Albania Espinal, founder of Alegre Wealth Management, says many don’t discuss money with their parents and then get blindsided when their parents are in financial need.
“Sandwichers need to have open conversations with their parents to make them aware of their financial situation,” says Espinal.
She says it’s normal for people to feel pressure to help their family, but setting financial boundaries is critical to avoid guilt and to help you understand when you can step in.
These emergencies often expose knowledge gaps. For instance, Miu says most families avoid discussing the difference between rehab and long-term care and mistakenly believe Medicare covers nursing homes.
“It rarely does – custodial care falls to Medicaid or comes straight out of private savings,” he explains. “Families need to discuss how they will fund this care long before a health crisis happens.”
Living Inheritance
While health costs are a great expense for their elderly parents, their children face major costs such as housing, education, and starting families.
Many American parents, seeing the pressure their children are under, are increasingly responding by handing over assets early. The idea echoes those popularised by Bill Perkins, author of Die With Zero, which argues that wealth should be deployed to deliver the greatest impact while one is still alive. Financial advisors say this “living inheritance” approach is gaining traction, though it must be balanced against retirees’ own longevity risk and income needs.
“For clients with the means to do it thoughtfully, transferring assets early can reduce estate complexity, lower potential tax exposure, help adult children at a time in their lives when they actually need capital, and allow parents to witness the impact firsthand, says Charles Luong, president of Endeavor Advisors. “The keyword is thoughtfully. This only works when the parents’ own retirement income is secure first. You give from abundance, not from anxiety.”
It is critical to plan ahead, but fewer Americans are. According to Caring.com’s 2025 Wills and Estate Planning Study, the share of Americans with a will has declined since 2022 and is now below 50%.

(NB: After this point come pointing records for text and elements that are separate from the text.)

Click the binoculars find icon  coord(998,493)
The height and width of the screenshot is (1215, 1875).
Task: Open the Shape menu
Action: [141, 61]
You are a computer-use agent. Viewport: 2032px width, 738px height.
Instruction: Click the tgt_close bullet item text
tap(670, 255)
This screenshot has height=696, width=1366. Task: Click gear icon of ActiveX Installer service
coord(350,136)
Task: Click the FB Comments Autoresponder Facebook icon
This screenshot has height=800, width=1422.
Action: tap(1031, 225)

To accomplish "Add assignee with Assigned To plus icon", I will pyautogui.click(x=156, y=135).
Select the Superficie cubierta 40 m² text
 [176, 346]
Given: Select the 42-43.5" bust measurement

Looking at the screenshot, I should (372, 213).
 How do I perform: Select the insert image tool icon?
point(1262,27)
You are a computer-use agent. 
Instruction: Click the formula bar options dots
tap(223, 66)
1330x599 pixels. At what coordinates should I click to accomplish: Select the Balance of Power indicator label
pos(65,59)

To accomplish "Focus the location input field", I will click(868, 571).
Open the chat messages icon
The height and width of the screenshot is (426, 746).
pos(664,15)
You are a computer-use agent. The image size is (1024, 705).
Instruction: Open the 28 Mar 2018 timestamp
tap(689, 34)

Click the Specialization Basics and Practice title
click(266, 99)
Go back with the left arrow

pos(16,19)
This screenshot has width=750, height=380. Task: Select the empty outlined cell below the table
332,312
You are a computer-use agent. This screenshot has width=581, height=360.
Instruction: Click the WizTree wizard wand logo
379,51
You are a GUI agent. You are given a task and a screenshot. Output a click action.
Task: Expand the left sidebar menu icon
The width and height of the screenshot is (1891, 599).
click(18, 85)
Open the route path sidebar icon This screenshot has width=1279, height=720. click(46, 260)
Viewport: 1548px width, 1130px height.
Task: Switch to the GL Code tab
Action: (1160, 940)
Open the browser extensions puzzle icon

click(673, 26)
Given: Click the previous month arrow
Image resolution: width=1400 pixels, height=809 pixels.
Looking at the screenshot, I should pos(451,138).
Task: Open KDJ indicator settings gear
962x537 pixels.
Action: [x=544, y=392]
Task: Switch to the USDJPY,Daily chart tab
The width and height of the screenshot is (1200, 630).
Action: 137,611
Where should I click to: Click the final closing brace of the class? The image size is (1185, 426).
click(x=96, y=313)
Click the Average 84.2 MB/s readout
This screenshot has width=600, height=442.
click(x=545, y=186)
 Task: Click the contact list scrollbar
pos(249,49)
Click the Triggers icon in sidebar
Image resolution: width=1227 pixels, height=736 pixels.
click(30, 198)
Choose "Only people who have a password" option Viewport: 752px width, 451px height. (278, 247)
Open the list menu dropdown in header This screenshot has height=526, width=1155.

“Trying to be fair is great, but one-off support to certain children and not others not only adds up but doesn’t go unnoticed by the other children,” says Paulo Lopes, founder of Woodmont Financial Partners. “If possible, try to document the unequal support so that it’s treated as an advance on their inheritance. This should help mitigate confusion and resentment.”
The pressures facing the sandwich generation show no sign of easing. As costs rise and safety nets strain, the need for earlier planning, professional advice, clearer communication, and firmer boundaries becomes critical. Without it, today’s balancing act risks becoming tomorrow’s financial crisis — not just for one generation, but for those who follow.